También había organizaciones que, además, se ocupaban de sus necesidades materiales, especialmente cuando el enfermo, curaba la enfermedad o acababa sus días en su domicilio.
En esos casos, eran generalmente mujeres las que, con su intuición y delicadeza femeninas, mejor detectaban las necesidades y ponían la ternura que precisaba su atención.
Con el correr de los años, las necesidades se incrementaron, las situaciones carenciales multiplicaron su número y también su diversificación en función de sus causas, así como la variedad de personas, sujetos de esta atención.
Este crecimiento ha provocado otro: el de personas dispuestas a colaborar, en su mayoría mujeres que, para una atención más ordenada de las necesidades emergentes, se encuadran en organizaciones que necesitan cada día, más ayudas materiales y personales.
Es, en ese aspecto, en el que más se notan las ausencias de hombres.
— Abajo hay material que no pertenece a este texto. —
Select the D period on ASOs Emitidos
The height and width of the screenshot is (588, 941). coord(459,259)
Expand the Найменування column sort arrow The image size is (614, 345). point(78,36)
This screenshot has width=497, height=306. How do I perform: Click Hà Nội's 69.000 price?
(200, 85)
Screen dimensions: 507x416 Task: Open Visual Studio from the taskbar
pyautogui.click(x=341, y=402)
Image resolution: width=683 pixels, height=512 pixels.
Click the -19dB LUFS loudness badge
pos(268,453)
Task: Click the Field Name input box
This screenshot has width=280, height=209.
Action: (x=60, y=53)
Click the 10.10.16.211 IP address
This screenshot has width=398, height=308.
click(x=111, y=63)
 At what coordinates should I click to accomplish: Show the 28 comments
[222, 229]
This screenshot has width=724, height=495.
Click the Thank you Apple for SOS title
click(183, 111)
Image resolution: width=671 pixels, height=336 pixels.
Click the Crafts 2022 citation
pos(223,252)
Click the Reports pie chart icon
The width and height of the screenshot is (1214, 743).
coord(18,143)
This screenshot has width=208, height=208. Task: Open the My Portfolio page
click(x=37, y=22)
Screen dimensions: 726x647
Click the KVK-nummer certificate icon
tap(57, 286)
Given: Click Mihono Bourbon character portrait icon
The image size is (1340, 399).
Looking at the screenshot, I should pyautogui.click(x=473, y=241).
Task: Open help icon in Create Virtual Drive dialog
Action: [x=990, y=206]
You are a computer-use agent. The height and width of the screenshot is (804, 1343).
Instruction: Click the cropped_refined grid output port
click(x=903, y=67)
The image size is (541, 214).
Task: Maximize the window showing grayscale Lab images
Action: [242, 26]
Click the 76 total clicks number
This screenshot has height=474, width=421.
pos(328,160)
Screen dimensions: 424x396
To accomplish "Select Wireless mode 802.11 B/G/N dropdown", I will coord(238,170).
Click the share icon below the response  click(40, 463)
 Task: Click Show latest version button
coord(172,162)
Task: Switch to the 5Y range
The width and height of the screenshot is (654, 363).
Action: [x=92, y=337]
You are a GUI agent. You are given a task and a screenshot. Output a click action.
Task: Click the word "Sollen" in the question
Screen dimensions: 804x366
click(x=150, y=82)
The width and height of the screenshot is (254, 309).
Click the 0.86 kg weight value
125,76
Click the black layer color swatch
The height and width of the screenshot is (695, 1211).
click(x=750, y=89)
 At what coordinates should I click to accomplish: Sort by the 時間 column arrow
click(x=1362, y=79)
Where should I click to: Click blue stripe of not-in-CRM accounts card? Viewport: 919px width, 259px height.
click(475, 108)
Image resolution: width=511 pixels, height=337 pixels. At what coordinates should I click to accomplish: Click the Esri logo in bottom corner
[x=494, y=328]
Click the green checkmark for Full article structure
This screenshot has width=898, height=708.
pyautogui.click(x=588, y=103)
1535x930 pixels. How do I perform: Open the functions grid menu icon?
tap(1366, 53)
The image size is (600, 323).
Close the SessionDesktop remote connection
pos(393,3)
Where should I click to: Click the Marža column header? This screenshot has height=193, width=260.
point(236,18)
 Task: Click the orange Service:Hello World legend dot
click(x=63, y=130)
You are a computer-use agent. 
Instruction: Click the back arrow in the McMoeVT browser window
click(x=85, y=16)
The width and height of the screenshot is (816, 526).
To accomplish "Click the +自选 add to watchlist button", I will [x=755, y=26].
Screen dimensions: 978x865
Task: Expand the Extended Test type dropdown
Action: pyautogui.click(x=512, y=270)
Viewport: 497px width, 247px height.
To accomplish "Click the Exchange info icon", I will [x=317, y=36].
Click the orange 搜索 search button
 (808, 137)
Hombres que quieran y estén dispuestos a realizar tareas en las que ellos, hasta ahora, por razón de su trabajo profesional, son más duchos que algunas mujeres. Así, la solicitud de subvenciones; atender secretarías; manejar ordenadores; introducirse en Internet o realizar gestiones ante instituciones, son actividades ahora imprescindibles en cualquier ONG, que podrían ser realizadas con éxito por ellos.
Su ausencia incrementa el trabajo de las mujeres, que han de hacer compatibles esas gestiones, y las hacen, con la atención humanitaria y directa a las personas que la necesitan. Ante esta apremiante necesidad, seguro, que habrá varones, más y menos jóvenes, que se animen a poner su hombro.